Joan Fontaine got an Oscar nomination for her portrayal of Tessa Sanger, a rather fascinating role that fit her breathless naïveté quite well. Tessa and her sisters are daughters of an aging musician living in Switzerland, delighted by the periodic visits of Lewis Dodd, a modernist composer played by Charles Boyer who has been friends with the family since the girls were little. Tessa’s love for Lewis clearly goes beyond mere childhood affection for a kind friend, though Lewis is totally oblivious to it. When Sanger pere dies, the girls’ relatives in England take them in, introducing Lewis to their cousin Florence (Alexis Smith), with whom he’s immediately infatuated. The rest of the film explores this love triangle, and not always in the ways you’d expect.
The film combines the pastoral, in the first half set on the Sanger’s rural farm in Switzerland, where Tessa fits perfectly as a creature somewhere between raucous wild thing and otherworldly nymph, and the sophisticated, in the upperclass British society of Florence and her family. Yet even there, a place where you’d think Tessa would stand out like a sore thumb, she seems the most natural and self-possessed person in the place, content to be herself, even while she remains painfully in love with Lewis. Fontaine is a little obvious in some ways, but it fits with her character (who is completely guileless) and reinforces the point that Lewis is a bit dense when it comes to Tessa, who he can’t seem to remember is grown up now.

The film flirts with melodramatic excess at times, especially in relation to the fairly obvious plot point of Tessa’s weak heart, but the character of Tessa herself (and her sister Paula to a lesser degree) is such an unusual breath of fresh air in the stifling upper crust world of the second half that it’s hard not to be charmed. Her opening scene plays a little shrill and overenthusiastic, but again, it’s a part and parcel of Tessa’s character, which will win you over soon. If not, give up. You won’t like the film. Meanwhile, the film does avoid the temptation to paint Florence as a villainess, which makes the love triangle work particularly well. Though she comes between Lewis and Tessa, she remains (mostly) sympathetic, thanks to a nuanced performance from Alexis Smith.

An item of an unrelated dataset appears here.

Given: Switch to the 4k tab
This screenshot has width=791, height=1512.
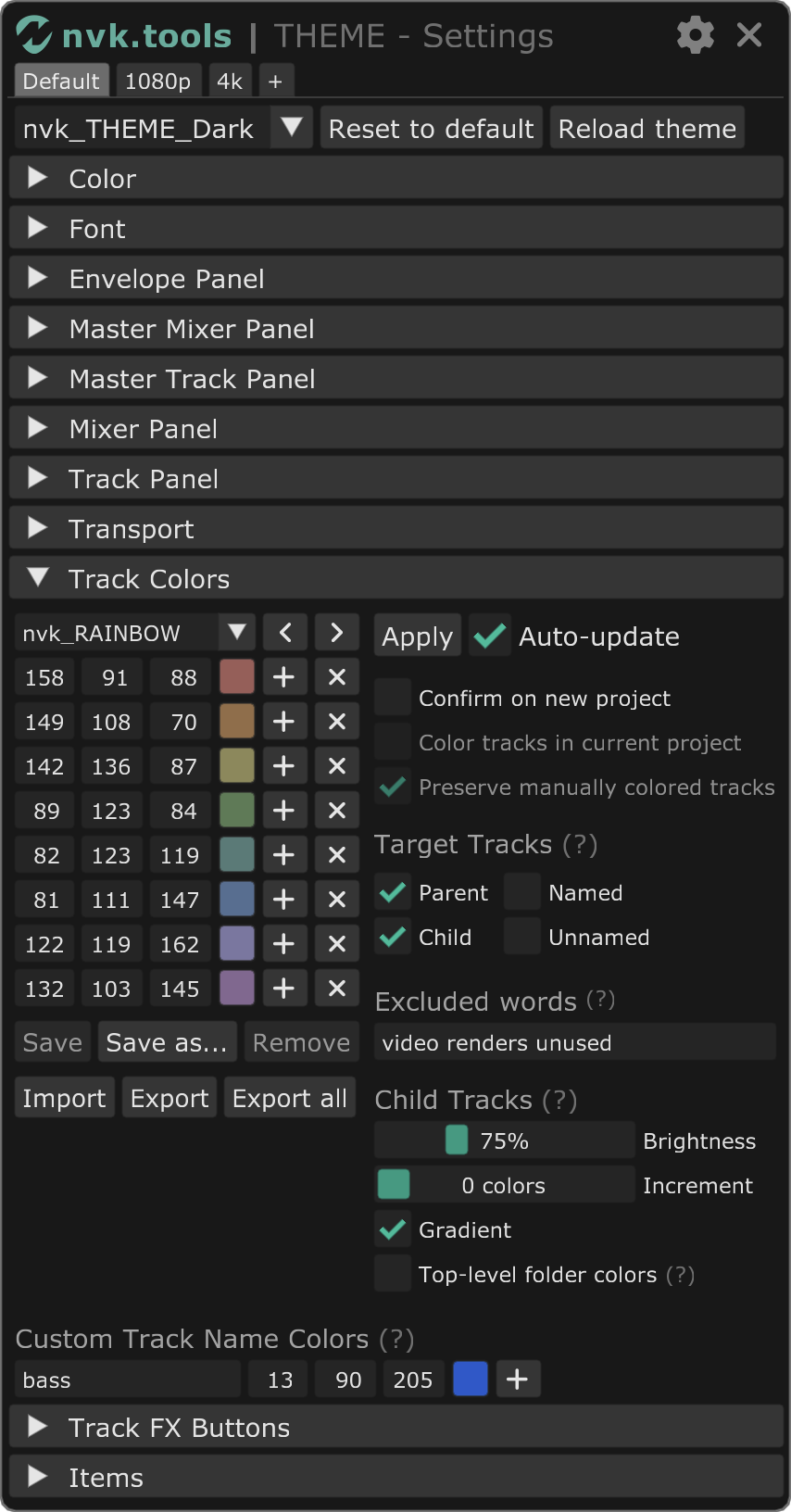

In addition to the lead cast, Charles Coburn provides his signature bluster to the role of Tessa’s uncle, which is already among my favorites of his solid career. His insistence on pronouncing servant Roberto’s name as Robert-O is a running gag that only gets better when Tessa picks it up, as well. Plus Peter Lorre is on tap for the awkward, innocently smarmy brother-in-law who gets his nose all up in everything. The unusual combination of the almost fantastic rural and sophisticated society settings makes the film even more memorable; that plus the quality comedy coming from the supporting cast makes up for the slight overwrought quality of some plot elements. One can only imagine that if the film had been available, it would have enjoyed a reputation and popularity at least equal to that of Bette Davis weepy Dark Victory, also directed by Edmund Goulding.